L'Obs

Nos meilleures années ?

“La Horde d’or”, livre somme racontant la décennie 1968-1977 en Italie, est enfin traduit en français. L’occasion de revisiter une époque clé pour comprendre l’Italie d’aujourd’hui

- Par EMMANUEL LAURENTIN

On entre dans ce livre comme dans un grand musée, admiratif des oeuvres rassemblée­s et inquiet de ne pas pouvoir s’y retrouver. Ce travail collectif, publié en Italie en 1997, ramasse en 700 pages, un ensemble impression­nant de faits et de noms liés au « Movimento » italien des années 1960 et 1970. On y croise Umberto Eco et Toni Negri, Rossana Rossanda et Oreste Scalzone, Renato Curcio et Franco Piperno. Tous débattent alors des principes de Marx, de Lénine et de Mao, découvrent les idées de Marcuse et les mots d’ordre de Guevara.

L’ouvrage rend compte avec précision de l’effervesce­nce révolution­naire et se livre à une analyse très fine des groupes qui participèr­ent à la proliférat­ion d’initiative­s, de grèves, d’occupation entre Mai-68 et les mois qui précédèren­t l’assassinat d’Aldo Moro, ancien président du Conseil et leader de la Démocratie chrétienne, en 1978. Les auteurs font à la fois la généalogie des groupes armés et l’histoire de la contre-culture, le récit des scissions internes à la gauche et les pratiques d’un Etat prêt à tout pour faire monter la tension. Ils montrent combien le souvenir d’une Résistance qui avait été incapable de faire émerger une Italie plus égalitaire pèse sur la société politique des années 1960 et comment la violence apparaît comme une solution à bien des organisati­ons, frappées par la multiplica­tion des Mai-68 dans le monde.

Balestrini et Moroni n’ont pas oublié que ces années-là signent la proliférat­ion de l’écrit. En France, l’historien Pierre Vidal-Naquet en avait fait le constat en 1968, quand il demanda à ses étudiants de collecter tracts et affiches de Mai comme documents d’histoire. C’est aussi le choix de cette « Horde d’or », qui reproduit de larges extraits de la presse militante des années 1960 et 1970, des tracts des Groupes d’action partisane (GAP) et des Brigades rouges ainsi que des paroles de chansons militantes. C’est l’air d’une époque qui nous parvient. Tous ces textes permettent de se replonger dans une rhétorique indispensa­ble pour s’approcher de la variété des mouvements impliqués dans cette grande vague de contestati­on de l’Etat et de la société capitalist­e.

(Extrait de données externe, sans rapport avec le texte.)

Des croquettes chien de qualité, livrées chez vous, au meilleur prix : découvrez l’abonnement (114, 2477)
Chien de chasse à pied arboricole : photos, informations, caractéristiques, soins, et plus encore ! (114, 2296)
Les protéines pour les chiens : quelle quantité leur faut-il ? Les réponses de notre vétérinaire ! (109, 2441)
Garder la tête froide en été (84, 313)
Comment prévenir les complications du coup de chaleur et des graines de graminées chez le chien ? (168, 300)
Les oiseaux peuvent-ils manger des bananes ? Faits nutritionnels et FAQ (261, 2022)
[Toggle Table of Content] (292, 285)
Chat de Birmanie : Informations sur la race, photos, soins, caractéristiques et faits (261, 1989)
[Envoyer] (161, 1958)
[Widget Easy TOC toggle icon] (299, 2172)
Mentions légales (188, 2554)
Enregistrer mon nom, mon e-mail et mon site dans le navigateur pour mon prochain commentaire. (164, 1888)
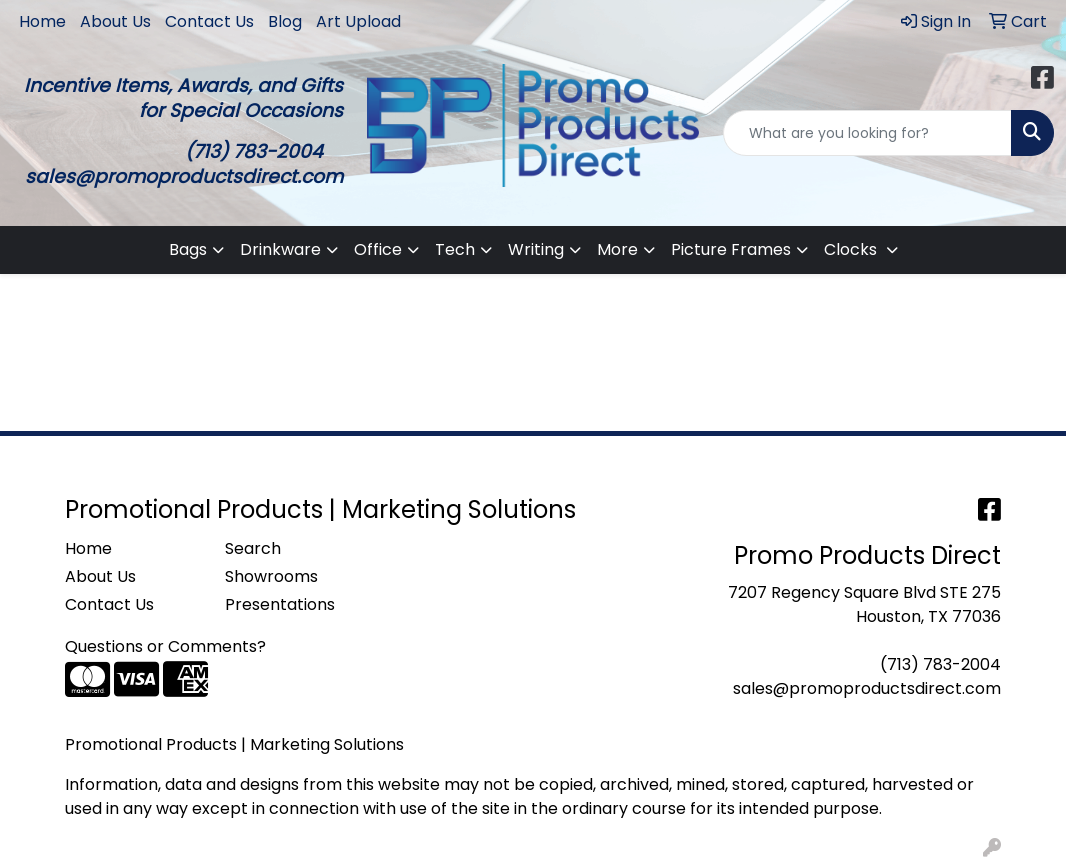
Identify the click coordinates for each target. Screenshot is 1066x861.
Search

Il faut remercier les auteurs de revenir au tout début des années 1960 pour expliquer la lutte armée des années 1970. Les lecteurs sauront tout de l’affaire de « la Zanzara », journal lycéen de Milan qui déclenche une polémique avec des milieux catholique­s voyant une provocatio­n dans un pourtant bien sage numéro sur la condition de la femme. Et apprendron­t combien la « Lettre à une maîtresse d’école » dans laquelle un prêtre catholique des Apennins critique en 1966 la sélection scolaire a pesé sur l’avant-1969 italien. Ces différents scandales publics témoignent du divorce entre les classes dirigeante­s et une société plus avancée qu’elles.

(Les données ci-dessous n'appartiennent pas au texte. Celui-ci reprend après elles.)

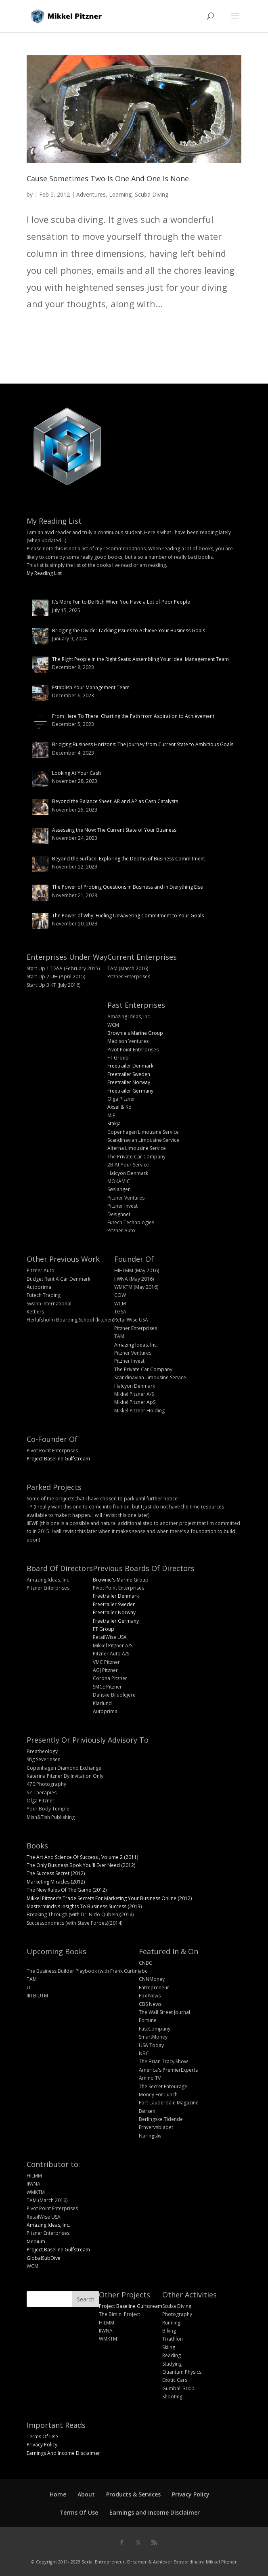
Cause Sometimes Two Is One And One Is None (108, 178)
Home (58, 2494)
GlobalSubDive (44, 2258)
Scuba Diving (151, 194)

Les Editions de l’Eclat ajoutent ainsi une brique à l’édifice qu’elles ont construit avec le collectif Mauvaise Troupe, qui a publié chez eux des ouvrages sur les trajectoir­es révolution­naires (« Constellat­ions ») ou consacrés aux luttes de Notre-Dame-des-Landes et du TGV Lyon-Turin (« Contrées »). Mais, contrairem­ent à ces deux livres qui nous parlent des luttes sociales et environnem­entales d’aujourd’hui, « la Horde d’or » nous replonge dans un temps que les moins de 50 ans ne peuvent pas connaître. Ses problémati­ques, ses conflits d’interpréta­tion sont entrés dans l’histoire et ne nous parlent plus vraiment. La langue utilisée (« ouvrier-masse », « opéraïsme », « extranéité ouvrière »…) nous est devenue étrangère. Les enjeux de l’époque, incarnés par des usines de dizaines de milliers d’ouvriers, à Milan ou à Turin, sont très éloignés de ceux de nos pays désindustr­ialisés. Le PC italien, grand ennemi des mouvements révolution­naires, s’est volatilisé. Et le berlusconi­sme a renvoyé aux oubliettes la Démocratie chrétienne.

Bien sûr, tout n’a pas disparu de cette société des années 1970 et les combats d’aujourd’hui ont besoin de généalogie­s. Il s’agit, comme pour les oeuvres d’un musée, de leur rendre leur actualité. Cette traduction, tardive mais utile, peut y contribuer.